%%
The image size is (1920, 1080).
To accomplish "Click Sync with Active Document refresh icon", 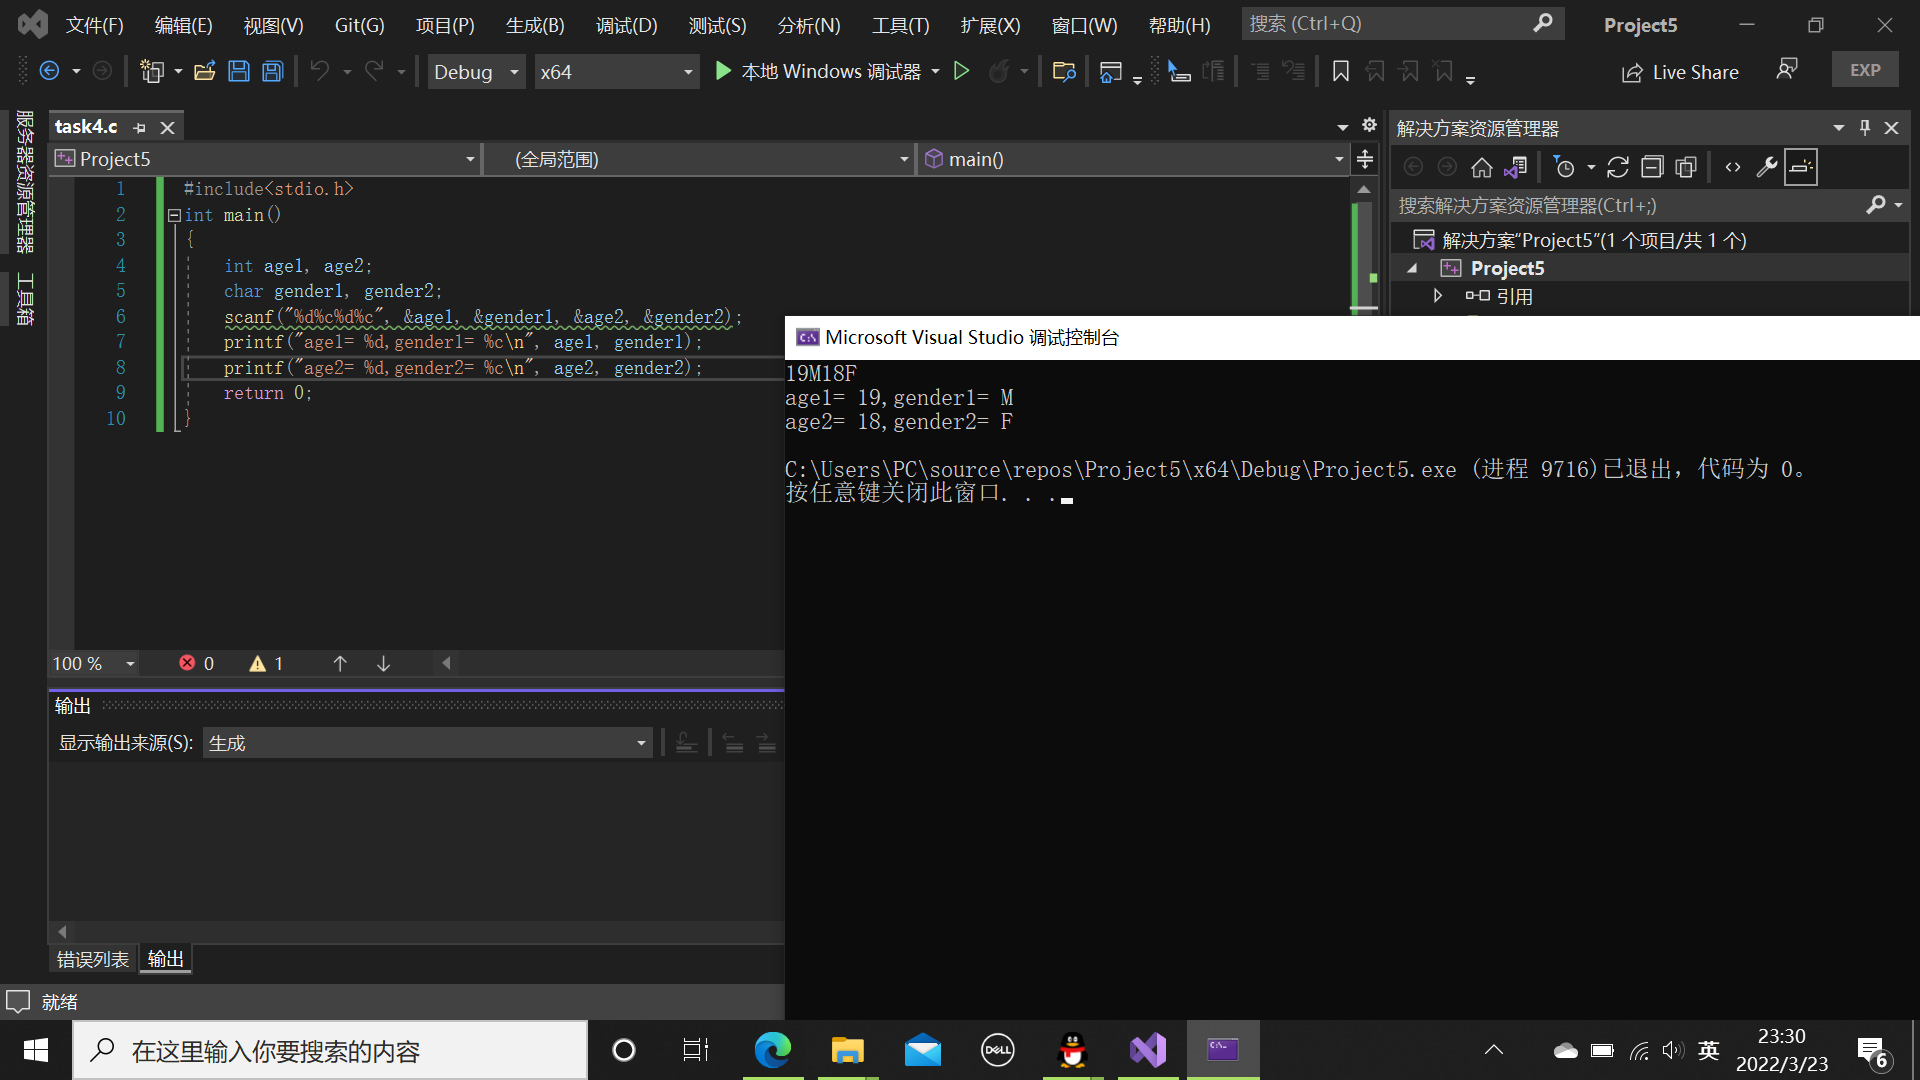I will pyautogui.click(x=1618, y=167).
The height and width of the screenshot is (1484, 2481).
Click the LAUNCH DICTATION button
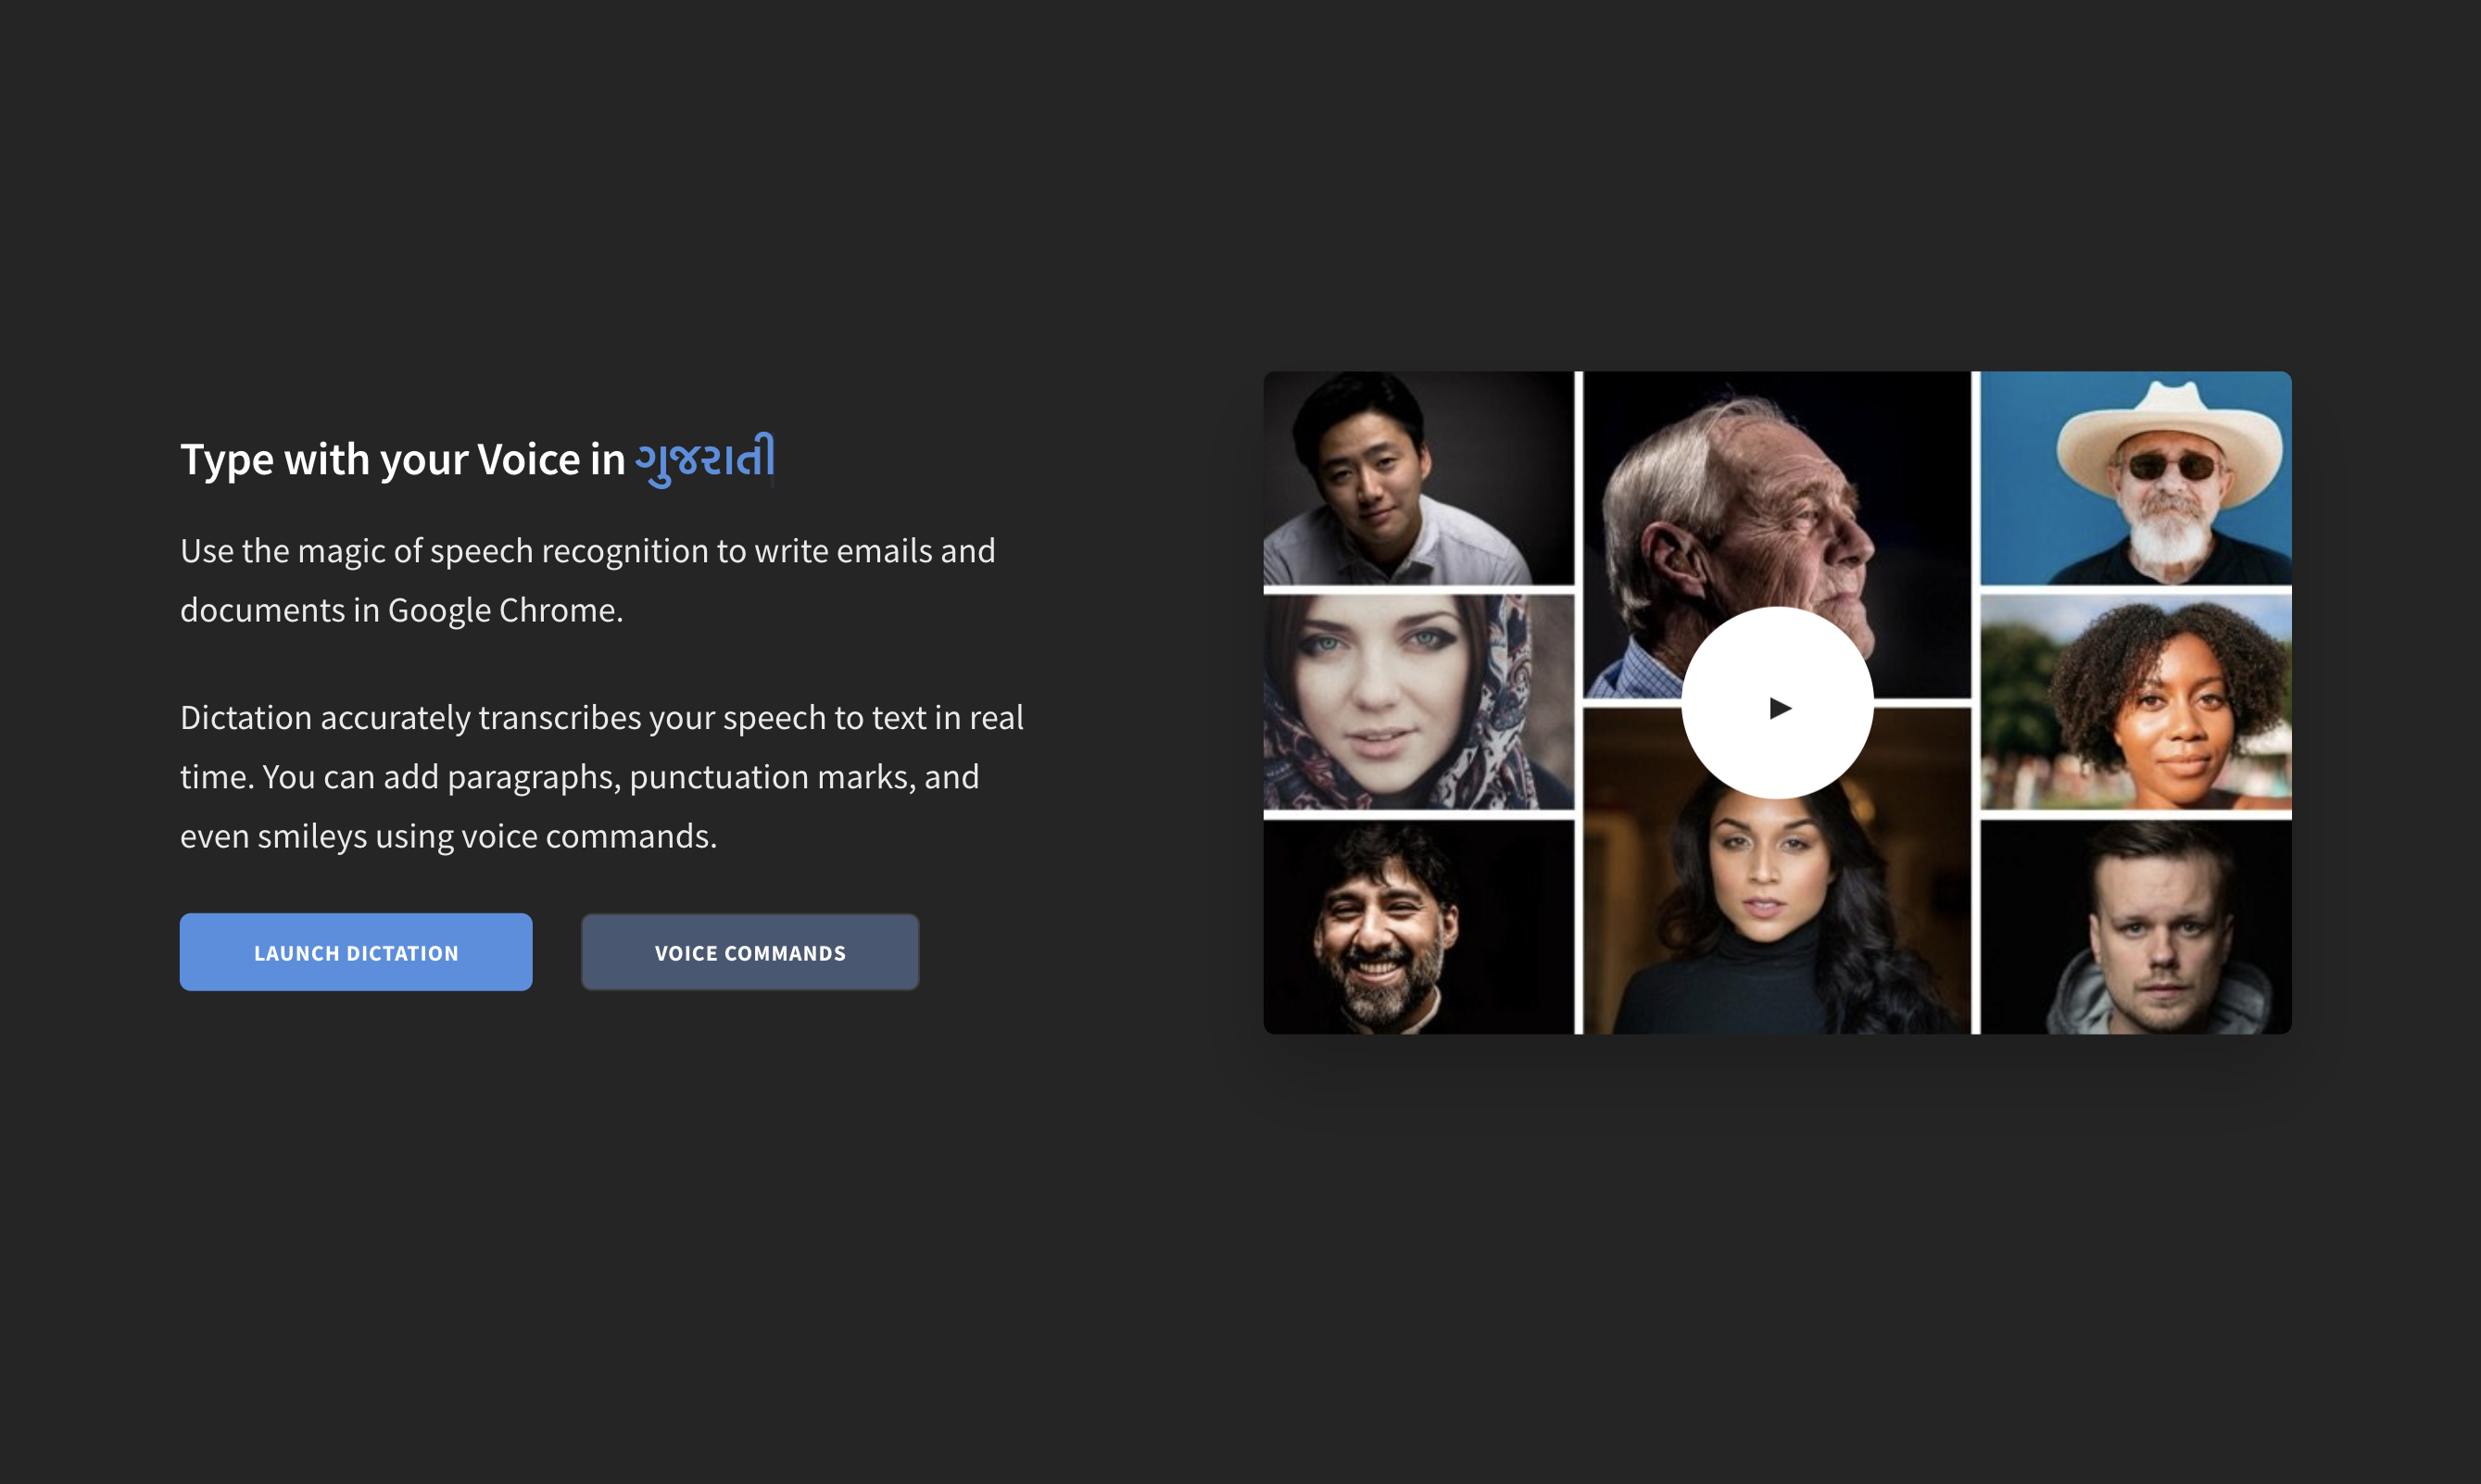click(x=355, y=952)
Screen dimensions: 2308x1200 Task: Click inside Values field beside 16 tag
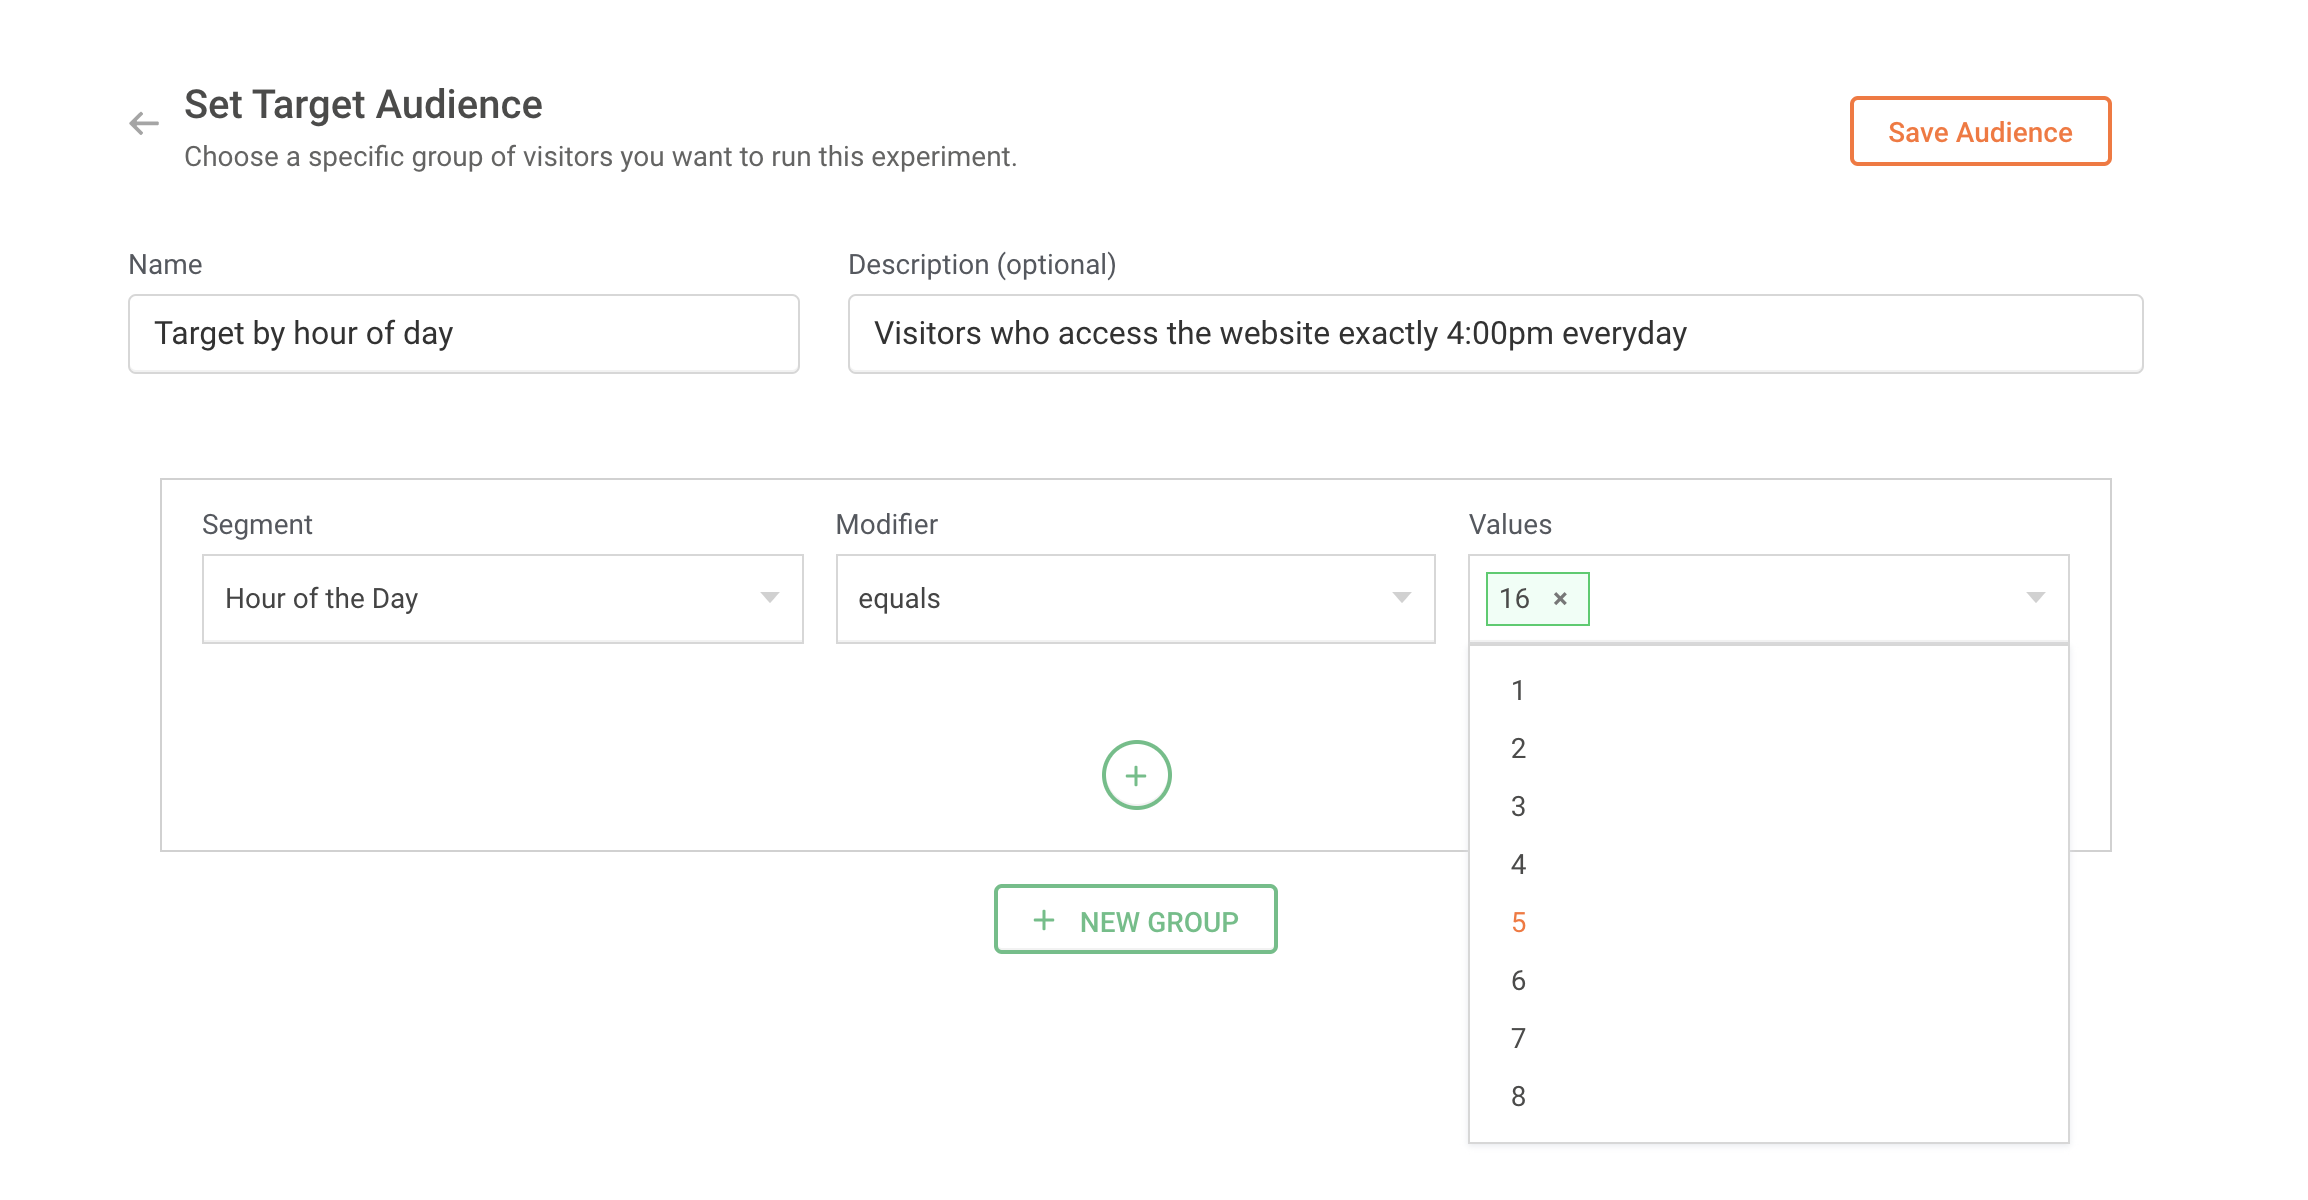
%%
**What is expected:**
The expected output is the exact run of lines from the one containing "Click the LAUNCH DICTATION button" through the final line of the data above, both ends included, with no pictures.

**Your response:**
Click the LAUNCH DICTATION button
click(x=355, y=952)
Screen dimensions: 2308x1200 Task: Click inside Values field beside 16 tag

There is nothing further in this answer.